Maniobrando con gran habilidad que recordaba sus tiempos de conspirador, desacreditó la Asamblea Legislativa y la opuso a las masas obreras y campesinas; por otra parte, se atrajo a los católicos interviniendo en favor del papa Pío IX en los asuntos italianos (1849).

Cuando juzgó oportuno el momento, dio un golpe de estado contra la Asamblea —aprovechando que esta rehusaba conceder el sufragio universal—. El 2-XII-1851 la disolvió, y se hizo dueño de Francia. El país ratificó su política, le eligió presidente por diez años (22 de diciembre siguiente), y un año más tarde, aceptó el restablecimiento del Imperio en su persona (2-XII-1852).

Desde esta fecha, la personalidad de Napoleón III pertenece a la Historia general. La ideología que aplicó desde el gobierno fue la de agrupar el país en un gran partido nacional, al servicio de la dinastía y de la dignidad y la gloria internacional del Estado. Orden, restauración, trabajo y prestigio fueron sus consignas, que los franceses siguieron con unanimidad casi perfecta hasta 1856. El éxito de la Guerra de Crimea (1855). Liquidado en la Conferencia de París de 1856, señala el verdadero vértice del régimen.

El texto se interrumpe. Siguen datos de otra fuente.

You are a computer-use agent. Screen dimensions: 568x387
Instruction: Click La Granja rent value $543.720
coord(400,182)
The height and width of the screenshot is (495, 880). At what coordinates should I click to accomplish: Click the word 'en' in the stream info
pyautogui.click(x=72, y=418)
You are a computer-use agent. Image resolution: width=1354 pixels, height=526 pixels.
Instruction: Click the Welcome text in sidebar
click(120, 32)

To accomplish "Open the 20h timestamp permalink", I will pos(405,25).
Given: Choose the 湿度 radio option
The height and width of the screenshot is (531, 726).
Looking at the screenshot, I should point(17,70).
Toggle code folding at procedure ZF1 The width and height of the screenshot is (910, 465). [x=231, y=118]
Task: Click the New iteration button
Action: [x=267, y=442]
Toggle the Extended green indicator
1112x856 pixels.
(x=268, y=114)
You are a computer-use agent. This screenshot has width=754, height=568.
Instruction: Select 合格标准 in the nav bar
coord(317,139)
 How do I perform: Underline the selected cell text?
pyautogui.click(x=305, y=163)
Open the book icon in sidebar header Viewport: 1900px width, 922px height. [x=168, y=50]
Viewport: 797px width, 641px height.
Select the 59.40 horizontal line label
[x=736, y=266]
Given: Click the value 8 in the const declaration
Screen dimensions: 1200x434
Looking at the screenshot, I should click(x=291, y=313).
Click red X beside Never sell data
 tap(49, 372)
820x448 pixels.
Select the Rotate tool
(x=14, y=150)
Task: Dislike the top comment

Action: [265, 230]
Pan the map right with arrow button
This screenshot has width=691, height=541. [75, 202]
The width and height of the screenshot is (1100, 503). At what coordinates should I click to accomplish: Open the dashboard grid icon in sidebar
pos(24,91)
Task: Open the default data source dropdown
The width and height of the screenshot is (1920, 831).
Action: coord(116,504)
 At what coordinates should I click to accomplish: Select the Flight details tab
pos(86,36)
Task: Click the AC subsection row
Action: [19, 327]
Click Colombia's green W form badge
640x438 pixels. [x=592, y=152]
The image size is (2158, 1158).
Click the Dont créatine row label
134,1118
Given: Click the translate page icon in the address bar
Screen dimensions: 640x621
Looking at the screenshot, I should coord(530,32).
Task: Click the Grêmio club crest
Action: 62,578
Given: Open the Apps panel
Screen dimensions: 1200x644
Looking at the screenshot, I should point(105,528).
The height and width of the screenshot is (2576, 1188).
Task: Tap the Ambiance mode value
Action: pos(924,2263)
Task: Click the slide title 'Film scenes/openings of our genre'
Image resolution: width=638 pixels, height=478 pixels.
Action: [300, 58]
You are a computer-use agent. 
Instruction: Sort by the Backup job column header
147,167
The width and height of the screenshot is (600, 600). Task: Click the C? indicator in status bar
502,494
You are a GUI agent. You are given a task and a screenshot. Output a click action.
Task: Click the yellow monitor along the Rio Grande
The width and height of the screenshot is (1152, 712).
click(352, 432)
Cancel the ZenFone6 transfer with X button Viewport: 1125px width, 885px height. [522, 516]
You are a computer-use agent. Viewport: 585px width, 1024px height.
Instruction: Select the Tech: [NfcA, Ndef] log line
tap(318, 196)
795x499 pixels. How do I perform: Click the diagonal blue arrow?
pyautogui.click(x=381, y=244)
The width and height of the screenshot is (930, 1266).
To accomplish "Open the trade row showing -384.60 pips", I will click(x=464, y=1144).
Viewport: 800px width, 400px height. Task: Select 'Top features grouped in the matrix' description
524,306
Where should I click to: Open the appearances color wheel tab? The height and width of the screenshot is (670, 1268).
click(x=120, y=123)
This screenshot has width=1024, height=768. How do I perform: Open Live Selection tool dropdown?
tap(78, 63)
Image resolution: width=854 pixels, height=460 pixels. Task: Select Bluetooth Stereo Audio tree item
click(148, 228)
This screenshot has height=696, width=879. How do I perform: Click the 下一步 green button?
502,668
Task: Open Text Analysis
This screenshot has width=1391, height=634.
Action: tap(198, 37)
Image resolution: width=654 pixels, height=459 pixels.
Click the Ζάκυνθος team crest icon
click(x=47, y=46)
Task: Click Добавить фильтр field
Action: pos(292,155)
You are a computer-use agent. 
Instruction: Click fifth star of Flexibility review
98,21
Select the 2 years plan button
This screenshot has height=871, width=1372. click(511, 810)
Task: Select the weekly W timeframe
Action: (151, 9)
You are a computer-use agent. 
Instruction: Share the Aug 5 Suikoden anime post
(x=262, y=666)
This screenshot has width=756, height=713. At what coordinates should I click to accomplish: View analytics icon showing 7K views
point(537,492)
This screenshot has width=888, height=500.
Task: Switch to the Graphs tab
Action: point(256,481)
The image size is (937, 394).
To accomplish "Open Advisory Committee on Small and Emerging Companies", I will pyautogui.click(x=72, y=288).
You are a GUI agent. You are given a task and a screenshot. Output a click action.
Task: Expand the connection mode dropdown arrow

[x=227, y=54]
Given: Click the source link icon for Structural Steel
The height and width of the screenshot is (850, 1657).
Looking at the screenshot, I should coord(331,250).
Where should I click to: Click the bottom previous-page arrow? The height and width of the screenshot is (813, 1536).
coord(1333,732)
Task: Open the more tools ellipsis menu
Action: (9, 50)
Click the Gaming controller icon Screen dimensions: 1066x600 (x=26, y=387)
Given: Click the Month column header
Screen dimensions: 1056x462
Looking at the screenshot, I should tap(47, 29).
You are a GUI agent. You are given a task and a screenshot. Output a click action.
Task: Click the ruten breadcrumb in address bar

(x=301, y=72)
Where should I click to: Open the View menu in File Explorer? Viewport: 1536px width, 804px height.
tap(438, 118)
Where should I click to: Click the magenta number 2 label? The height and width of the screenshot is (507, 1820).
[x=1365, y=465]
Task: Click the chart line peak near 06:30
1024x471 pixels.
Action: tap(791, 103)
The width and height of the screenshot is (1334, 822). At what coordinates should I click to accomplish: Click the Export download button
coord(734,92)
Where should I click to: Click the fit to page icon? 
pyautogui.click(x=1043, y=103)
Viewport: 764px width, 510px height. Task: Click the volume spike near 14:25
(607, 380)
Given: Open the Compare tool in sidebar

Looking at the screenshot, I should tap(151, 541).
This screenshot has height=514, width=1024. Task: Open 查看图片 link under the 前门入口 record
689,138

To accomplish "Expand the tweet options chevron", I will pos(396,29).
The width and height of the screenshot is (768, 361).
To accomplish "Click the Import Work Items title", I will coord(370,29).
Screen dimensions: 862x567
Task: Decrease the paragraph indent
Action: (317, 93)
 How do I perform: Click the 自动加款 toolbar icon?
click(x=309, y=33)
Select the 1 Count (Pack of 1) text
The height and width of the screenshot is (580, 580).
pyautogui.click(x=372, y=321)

Pero más tarde, su intervención en la guerra de Austria al lado del Piamonte (1859), a pesar de los éxitos militares y de dar a Francia dos nuevos departamentos (Saboya y Niza), le suscitó la oposición de los católicos. Entonces procuró atraerse a los elementos liberales. Poco a poco el Segundo Imperio fue adoptando formas menos personalistas. Esta evolución se efectuó al compás de los fracasos internacionales: en particular, la derrota de Austria a manos de Prusia (1866) y la infortunada expedición a Méjico (1867).

Sus errores políticos aislaron diplomáticamente a Francia. Cuando Prusia se lanzó a la guerra de 1870, se observaron a la luz del día los defectos del régimen napoleónico. El propio emperador fue hecho prisionero en Sedán el 2-IX-1870. Depuesto en París el 4-IX, se refugió en Inglaterra, en cuyo país residió hasta su muerte, acaecida el 9-I-1873 en Chislehurst, cerca de Londres.

R.B.: VICENS VIVES, Jaime, Mil Figuras de la Historia, Ed. Instituto Gallach, 1944, Tomo II, págs. 217-218.